Le Président de la République démocratique du Congo (RDC), Félix-Antoine Tshisekedi, a souligné ce samedi 14 février, lors de son entretien avec Antonio Guterres, Secrétaire général de l’ONU, l’urgence d’un appui technique et crédible de la MONUSCO afin de garantir l’opérationnalisation du mécanisme de surveillance et de vérification du cessez-le-feu, conformément à la résolution 2808 du Conseil de sécurité des Nations Unies.
Félix Tshisekedi et Antonio Guterres se rencontrent en marge des travaux du 39ᵉ Sommet des Chefs d’État et de gouvernement de l’Union africaine, ouvert ce même samedi à Addis-Abeba, en Éthiopie.
Selon la présidence congolaise, les deux personnalités ont évoqué l’excellente coopération entre la RDC et l’ONU, avant d’aborder plusieurs sujets majeurs : la situation sécuritaire dans la région des Grands Lacs, le renforcement du multilatéralisme et le rôle stratégique de la RDC en tant que membre non permanent du Conseil de sécurité des Nations Unies.

**Données disponibles**

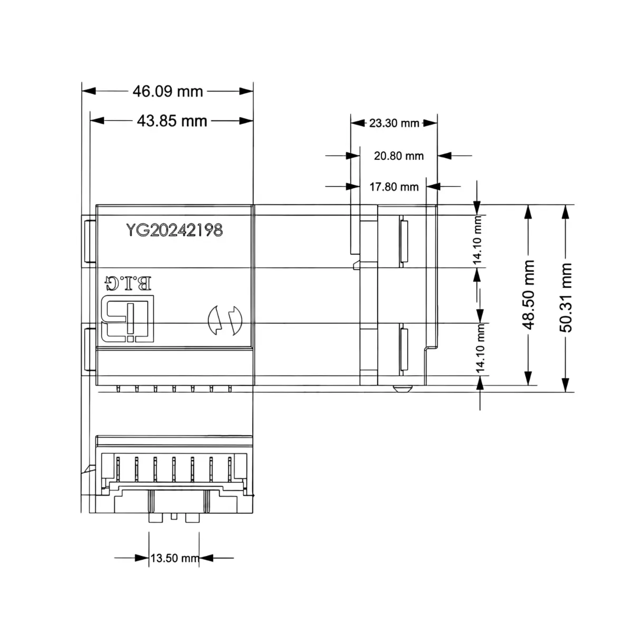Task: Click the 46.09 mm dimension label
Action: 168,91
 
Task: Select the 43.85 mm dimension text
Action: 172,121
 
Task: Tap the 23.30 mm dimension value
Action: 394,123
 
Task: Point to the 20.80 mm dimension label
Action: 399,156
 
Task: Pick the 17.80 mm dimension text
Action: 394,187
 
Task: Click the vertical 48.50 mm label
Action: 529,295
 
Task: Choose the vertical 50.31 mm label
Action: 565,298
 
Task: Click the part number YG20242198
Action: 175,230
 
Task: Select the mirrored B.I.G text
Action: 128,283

--

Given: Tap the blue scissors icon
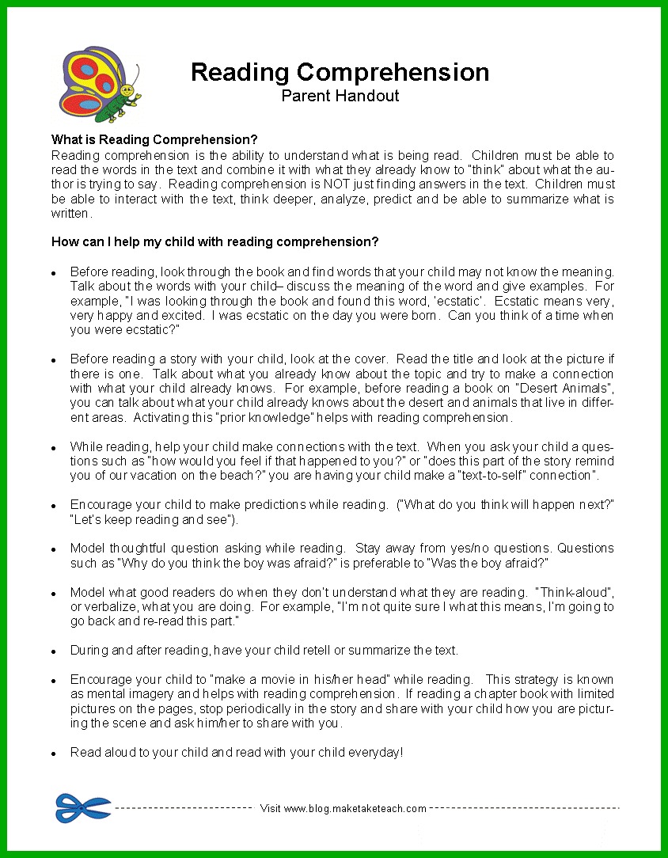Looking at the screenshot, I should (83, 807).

...

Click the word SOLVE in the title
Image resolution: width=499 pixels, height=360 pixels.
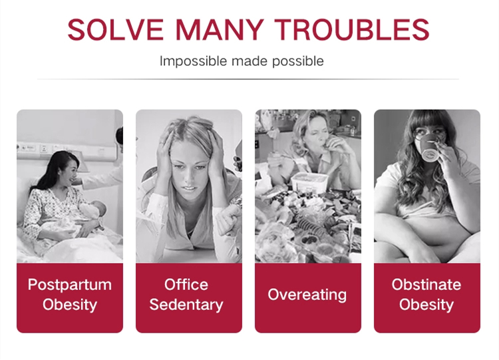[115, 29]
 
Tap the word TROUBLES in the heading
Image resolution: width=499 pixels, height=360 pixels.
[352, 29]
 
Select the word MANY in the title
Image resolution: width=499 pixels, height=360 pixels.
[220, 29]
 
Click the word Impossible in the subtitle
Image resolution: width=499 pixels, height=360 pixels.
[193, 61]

**Objectif visé**
Reprenez le texte sur l'entretien entre Félix Tshisekedi et Antonio Guterres à Addis-Abeba et poursuivez-le à partir de sa dernière phrase.

**Réponse attendue**
Engagement pour la paix et le respect du droit international
Au cours de cette rencontre, le Président Tshisekedi a réaffirmé l’engagement du pays dans la consolidation des efforts de paix. Il a insisté sur la nécessité de passer des exhortations aux actes, afin d’assurer le respect strict du droit international et des engagements pris dans le cadre des mécanismes régionaux et internationaux.
Soutien des Nations Unies
De son côté, Antonio Guterres a assuré l’appui des Nations Unies dans la mise en œuvre de l’architecture de cessez-le-feu établie. Il a salué l’entrée de la RDC au Conseil de sécurité et sa volonté de défendre un multilatéralisme juste et efficace, une posture qui traduisait les aspirations de l’Afrique à jouer un rôle central dans la gouvernance mondiale.